Fournisseur de tous les grands chefs (Troisgros, Gagnaire, Verjus qui fait avec son chocolat porcelana du Vénézuela la meilleure mousse au chocolat de Paris) François Pralus a appris le métier de chocolatier chez les Bernachon (« une école exceptionnelle ! ») avant de reprendre l’entreprise familiale à Roanne. Alors que Bernachon perpétue l’art de l’assemblage des crus, Pralus, lui, a très vite opté pour « le chocolat de terroir ». Comme pour le vin, il veut exalter la typicité des fèves de cacao en fonction de leur lieu de naissance. « Mon cru de Madagascar est très fruité et acidulé, à l’opposé de mon Chuao du Vénézuela très boisé et épicé. » François a aussi été le premier à partir cultiver ses propres cacaoyers (il en a planté 17 000 au milieu de poivriers sauvages). Pralus n’en est pas moins inquiet pour l’avenir : « Le cacao est une denrée rare, Chinois et Indien, mettent la main sur les plantations, le chocolat va devenir un produit de luxe ! »

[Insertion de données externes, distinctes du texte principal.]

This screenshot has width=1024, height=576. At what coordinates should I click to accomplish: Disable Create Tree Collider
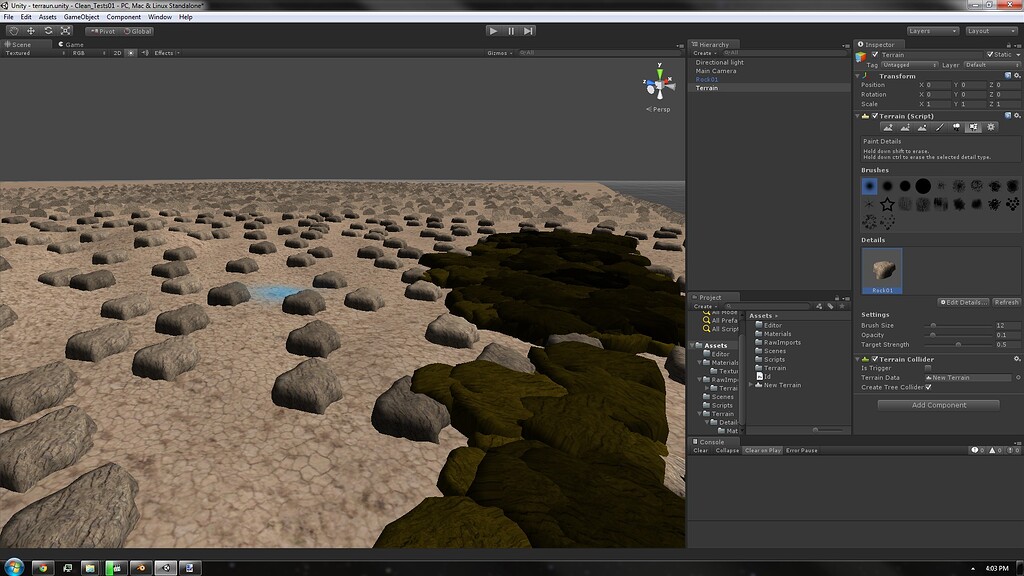click(926, 387)
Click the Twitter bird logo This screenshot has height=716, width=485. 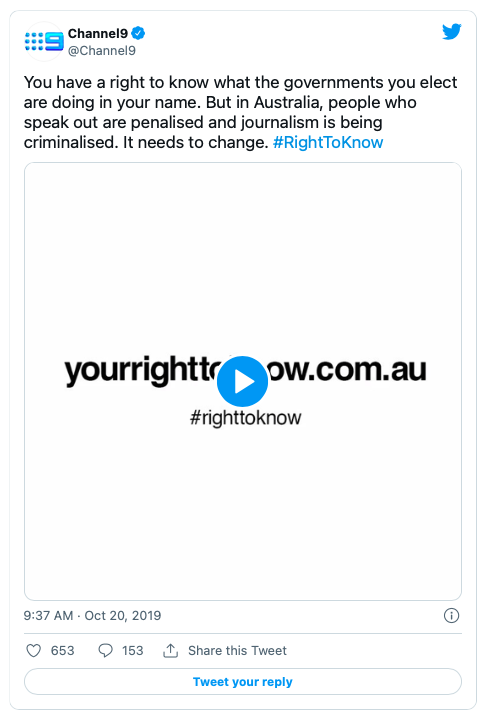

Manufacture Pralus, Roanne (42)

https://www.chocolats-pralus.com


En 1947, à Damville, le grand-père de Marc Cluizel fabriquait ses orangettes dans sa cuisine pendant que son épouse tenait la caisse… Aujourd’hui, la manufacture Cluizel est reconnue « Entreprise du Patrimoine Vivant », emploie 180 salariés et possède 600 points de vente en France… « Notre métier est de faire des chocolats simples et lisibles, à partir de produits nobles : crème d’Isigny, miel de pin des forêts de Lorraine, pistaches de Sicile… »

Le joyau des Cluizel ? Les griottes macérées 18 mois dans des fûts de chêne emplis de kirsch d’Alsace, puis enrobées de chocolat noir du Pérou… Le praliné à la noisette romaine cuit dans de vieux chaudrons en cuivre patiné est aussi fabuleux : « Le secret est qu’il ne faut pas utiliser de machines en métal pour broyer les noisettes car il donne un goût désagréable, il faut une meule en granit ».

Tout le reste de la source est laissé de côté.